Thirsty, the string sits down to think of what he's going to do to get a drink. Suddenly, he comes up with a cunning plan. he's going to disguise himself! So he contorts himself into a completely
different shape and frizzes his hair into an afro. He goes back into the bar, hops up on the barstool and smiles sweetly at the bartender.
The bartender says: "You're that piece of string I threw out 5 minutes ago!"
The string says: "No, I'm a frayed knot!"
Saturday 13 February 2010
Alex and Ronnie Wood!!
I can't get no satisfaction!! (do pardon the double negative!)
"Look," says the frog, "I know people. My name is Kermit Jagger."
The teller stares at the frog.
"You know," says the frog, "JAGGER. Mick JAGGER is me dad!"
Playing along, Patricia consults her boss.
"There's a frog out there called Kermit Jagger who wants to borrow 30,oo0 pounds for a holiday,"she tells him, "Oh and he want to use this," she holds up the little pink elephant, "as collateral!"
To her surprise, the bank manager gasps and says: "It's a knick-knack, Patty Whack, give the frog a loan! His old man's a rolling stone!"
PS, thanks Jess for taking the photo!!
Friday 5 February 2010
Llama Dreams
Fingers crossed Transist Uranus conjunct my P. Moon will give me the shock I need!!

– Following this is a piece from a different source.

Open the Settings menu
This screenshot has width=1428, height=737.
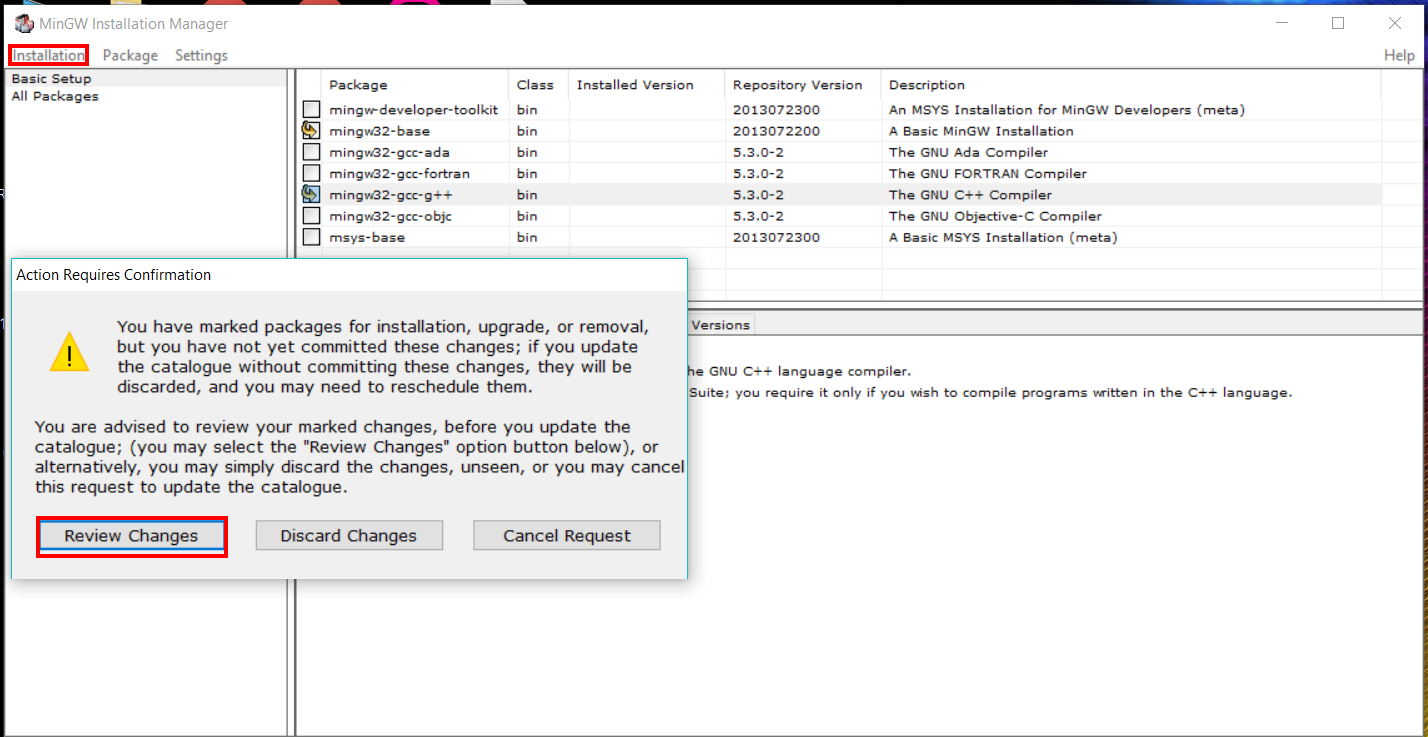tap(200, 55)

In honour of shocks, here's a special Uranus crossing the ascendant joke for llama lover everywhere:
A man boards a train and takes a seat opposite to a woman holding a small baby. As the train moves out of the station, he picks up his newspaper to read it. However, it isn't too long before he is completely distracted by the baby. He smiles at the baby and tries to return to the paper but every time he finds something he wants to read, the baby catches his attention. Before long, the man is laughing. He puts his paper down and says to the young mother: "Bar none, that is the ugliest baby I have ever seen!" and he laughs some more.
The poor mother, however, bursts into tears.
After a few minutes, the man starts to feel bad and he gets up and goes to the buffet car, returning with a cup of tea and a banana.
He holds these out to the mother and says: "I'm really sorry. Here, take these so you know how sorry I am!"
The mother says: "Thanks for the tea but I don't like bananas."
The man says: "The banana isn't for you--it's for your monkey!"